*** Data records ***
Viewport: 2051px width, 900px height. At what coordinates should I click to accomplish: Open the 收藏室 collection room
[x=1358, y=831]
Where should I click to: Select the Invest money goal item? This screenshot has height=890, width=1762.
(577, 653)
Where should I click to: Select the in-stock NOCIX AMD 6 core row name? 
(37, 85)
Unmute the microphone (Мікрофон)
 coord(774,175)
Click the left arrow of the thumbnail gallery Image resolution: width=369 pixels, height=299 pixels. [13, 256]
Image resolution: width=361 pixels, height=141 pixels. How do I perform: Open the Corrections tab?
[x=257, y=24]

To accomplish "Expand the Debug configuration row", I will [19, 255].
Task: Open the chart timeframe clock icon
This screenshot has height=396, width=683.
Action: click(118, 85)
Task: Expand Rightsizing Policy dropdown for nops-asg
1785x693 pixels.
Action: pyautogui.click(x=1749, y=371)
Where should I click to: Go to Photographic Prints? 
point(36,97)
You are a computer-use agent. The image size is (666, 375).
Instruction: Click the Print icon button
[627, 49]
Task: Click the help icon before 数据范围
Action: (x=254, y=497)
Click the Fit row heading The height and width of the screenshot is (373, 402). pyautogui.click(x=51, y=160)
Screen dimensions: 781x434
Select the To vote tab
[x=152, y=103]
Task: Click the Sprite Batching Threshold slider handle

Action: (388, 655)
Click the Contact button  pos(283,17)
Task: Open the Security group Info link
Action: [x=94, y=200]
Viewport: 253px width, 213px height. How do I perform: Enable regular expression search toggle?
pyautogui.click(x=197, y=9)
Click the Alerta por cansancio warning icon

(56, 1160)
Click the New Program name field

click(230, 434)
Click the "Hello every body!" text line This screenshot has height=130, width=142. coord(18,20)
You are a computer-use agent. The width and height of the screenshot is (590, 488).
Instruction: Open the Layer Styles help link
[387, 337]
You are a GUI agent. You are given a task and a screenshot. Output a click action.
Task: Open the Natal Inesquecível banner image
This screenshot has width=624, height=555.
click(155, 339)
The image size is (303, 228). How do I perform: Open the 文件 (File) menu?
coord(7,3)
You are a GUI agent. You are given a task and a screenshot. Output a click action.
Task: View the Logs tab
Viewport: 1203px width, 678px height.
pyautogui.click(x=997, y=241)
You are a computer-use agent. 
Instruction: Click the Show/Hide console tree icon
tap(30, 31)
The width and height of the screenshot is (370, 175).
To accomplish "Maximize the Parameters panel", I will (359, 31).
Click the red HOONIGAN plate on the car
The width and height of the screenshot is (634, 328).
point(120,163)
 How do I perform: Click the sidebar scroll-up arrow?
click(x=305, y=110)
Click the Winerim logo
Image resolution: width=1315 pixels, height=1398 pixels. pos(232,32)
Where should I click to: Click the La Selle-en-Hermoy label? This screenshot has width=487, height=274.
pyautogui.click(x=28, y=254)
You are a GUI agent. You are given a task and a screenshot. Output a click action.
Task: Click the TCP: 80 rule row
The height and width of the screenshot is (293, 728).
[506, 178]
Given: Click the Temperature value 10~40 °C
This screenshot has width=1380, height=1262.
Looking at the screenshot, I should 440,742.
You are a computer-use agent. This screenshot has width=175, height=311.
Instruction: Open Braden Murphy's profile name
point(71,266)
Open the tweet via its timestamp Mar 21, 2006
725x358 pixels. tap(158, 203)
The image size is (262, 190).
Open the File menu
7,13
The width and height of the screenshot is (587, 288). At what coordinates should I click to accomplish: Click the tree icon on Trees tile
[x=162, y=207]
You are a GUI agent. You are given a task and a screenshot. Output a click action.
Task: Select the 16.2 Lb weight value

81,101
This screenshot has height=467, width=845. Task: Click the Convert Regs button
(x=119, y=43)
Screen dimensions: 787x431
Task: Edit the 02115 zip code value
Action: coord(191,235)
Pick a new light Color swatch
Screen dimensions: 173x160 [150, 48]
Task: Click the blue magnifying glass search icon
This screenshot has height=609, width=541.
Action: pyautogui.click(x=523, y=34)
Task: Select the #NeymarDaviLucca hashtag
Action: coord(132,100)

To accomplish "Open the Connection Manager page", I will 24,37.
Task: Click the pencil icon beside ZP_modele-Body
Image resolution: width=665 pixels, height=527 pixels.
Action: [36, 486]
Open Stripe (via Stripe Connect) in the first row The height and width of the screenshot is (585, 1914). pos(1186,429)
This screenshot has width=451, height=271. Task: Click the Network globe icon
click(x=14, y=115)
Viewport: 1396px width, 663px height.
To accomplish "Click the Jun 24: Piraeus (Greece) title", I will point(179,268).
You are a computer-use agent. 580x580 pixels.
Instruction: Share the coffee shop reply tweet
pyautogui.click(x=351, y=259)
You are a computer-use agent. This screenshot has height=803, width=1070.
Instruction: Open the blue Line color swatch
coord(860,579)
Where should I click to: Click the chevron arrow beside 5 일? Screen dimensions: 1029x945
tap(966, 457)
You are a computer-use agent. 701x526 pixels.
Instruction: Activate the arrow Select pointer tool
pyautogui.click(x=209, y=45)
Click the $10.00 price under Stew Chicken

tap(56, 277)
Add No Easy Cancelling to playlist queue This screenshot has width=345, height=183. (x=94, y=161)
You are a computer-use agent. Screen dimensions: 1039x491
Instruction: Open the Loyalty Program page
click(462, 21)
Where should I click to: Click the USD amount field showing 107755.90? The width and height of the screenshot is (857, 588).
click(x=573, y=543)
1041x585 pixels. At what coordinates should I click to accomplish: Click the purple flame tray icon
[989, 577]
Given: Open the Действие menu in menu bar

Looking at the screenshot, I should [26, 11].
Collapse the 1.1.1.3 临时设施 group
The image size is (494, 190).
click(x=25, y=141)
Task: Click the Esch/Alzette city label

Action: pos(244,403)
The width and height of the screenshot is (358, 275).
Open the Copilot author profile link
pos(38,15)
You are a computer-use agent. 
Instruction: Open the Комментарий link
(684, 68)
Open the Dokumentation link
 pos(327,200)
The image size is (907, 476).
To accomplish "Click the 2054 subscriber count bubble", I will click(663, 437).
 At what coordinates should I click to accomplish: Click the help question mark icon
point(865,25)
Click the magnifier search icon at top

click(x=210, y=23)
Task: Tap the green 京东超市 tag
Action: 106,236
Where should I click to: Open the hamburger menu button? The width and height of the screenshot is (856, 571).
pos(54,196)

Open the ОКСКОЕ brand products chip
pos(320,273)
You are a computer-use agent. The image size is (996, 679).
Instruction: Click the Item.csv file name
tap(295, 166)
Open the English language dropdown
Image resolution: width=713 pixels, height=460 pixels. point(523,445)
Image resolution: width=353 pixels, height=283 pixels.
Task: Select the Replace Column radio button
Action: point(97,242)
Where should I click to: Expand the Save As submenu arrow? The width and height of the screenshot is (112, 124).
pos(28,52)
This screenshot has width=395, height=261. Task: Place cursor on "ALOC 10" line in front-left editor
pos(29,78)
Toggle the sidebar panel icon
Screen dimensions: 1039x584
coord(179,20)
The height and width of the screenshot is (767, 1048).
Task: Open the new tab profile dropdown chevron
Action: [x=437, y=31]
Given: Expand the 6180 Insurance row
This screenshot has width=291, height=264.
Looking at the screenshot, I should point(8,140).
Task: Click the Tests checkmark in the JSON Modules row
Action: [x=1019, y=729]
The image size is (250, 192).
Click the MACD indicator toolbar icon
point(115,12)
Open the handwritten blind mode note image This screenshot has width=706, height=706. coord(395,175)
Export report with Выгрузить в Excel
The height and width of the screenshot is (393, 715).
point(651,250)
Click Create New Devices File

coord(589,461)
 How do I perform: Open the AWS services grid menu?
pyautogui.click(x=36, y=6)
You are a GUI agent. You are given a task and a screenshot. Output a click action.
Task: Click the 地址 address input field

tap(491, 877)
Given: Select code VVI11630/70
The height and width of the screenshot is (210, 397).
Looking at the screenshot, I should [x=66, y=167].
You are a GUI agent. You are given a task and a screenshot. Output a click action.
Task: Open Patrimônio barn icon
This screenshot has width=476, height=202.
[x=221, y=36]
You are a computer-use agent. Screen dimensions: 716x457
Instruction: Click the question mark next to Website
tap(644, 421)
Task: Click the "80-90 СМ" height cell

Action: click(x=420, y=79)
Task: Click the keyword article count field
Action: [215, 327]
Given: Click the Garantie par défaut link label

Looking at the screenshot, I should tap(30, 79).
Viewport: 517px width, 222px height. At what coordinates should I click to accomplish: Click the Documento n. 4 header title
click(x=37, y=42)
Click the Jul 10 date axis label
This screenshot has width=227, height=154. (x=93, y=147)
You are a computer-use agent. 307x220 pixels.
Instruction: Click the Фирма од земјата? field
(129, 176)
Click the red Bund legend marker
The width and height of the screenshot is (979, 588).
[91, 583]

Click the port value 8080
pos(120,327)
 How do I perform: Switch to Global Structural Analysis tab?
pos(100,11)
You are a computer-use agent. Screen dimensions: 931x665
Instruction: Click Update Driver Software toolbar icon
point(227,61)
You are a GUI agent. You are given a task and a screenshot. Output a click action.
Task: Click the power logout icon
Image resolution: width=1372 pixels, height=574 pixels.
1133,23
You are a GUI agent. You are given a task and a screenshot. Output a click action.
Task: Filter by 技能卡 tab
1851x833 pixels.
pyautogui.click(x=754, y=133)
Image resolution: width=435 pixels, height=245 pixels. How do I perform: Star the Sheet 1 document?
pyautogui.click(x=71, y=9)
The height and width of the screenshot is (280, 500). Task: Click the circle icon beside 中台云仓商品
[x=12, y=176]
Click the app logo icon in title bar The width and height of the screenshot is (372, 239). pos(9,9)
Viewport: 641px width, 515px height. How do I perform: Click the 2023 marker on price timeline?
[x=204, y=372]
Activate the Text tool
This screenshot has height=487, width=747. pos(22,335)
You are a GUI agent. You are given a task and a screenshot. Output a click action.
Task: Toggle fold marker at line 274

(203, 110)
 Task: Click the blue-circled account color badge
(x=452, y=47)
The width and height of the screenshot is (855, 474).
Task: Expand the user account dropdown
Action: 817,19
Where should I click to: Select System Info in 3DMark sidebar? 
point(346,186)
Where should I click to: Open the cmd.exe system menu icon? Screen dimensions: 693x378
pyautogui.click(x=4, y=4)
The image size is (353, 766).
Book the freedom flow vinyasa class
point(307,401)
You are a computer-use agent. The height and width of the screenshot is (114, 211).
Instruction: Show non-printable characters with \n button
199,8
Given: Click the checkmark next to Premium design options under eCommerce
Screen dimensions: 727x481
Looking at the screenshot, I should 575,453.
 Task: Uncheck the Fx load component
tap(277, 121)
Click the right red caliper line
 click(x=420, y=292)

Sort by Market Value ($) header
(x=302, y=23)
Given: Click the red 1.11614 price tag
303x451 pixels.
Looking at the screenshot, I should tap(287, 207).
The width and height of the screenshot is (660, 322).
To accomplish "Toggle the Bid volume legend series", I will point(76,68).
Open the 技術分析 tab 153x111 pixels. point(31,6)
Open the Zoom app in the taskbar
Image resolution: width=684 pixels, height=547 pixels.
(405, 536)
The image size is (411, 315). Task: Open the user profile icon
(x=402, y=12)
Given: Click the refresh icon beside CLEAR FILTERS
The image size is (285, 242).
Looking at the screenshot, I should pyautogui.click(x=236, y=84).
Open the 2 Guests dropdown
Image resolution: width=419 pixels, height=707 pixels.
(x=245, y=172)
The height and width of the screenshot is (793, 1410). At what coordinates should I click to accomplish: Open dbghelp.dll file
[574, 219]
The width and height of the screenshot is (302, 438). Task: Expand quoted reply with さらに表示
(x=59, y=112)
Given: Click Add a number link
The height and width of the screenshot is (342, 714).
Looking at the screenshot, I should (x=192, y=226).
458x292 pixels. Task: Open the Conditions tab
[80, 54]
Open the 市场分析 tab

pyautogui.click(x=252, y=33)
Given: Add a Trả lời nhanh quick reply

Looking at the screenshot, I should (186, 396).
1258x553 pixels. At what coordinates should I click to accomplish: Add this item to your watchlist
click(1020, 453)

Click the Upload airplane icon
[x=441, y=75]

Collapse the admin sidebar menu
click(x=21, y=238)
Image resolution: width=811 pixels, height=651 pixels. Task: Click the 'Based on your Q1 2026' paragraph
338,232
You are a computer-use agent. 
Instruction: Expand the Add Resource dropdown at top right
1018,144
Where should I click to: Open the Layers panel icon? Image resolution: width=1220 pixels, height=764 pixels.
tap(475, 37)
*** End of Data records ***
• Assignment: Go through the listing above line by line and state how many lines include the string "will". Write only the number.

• Result below: 6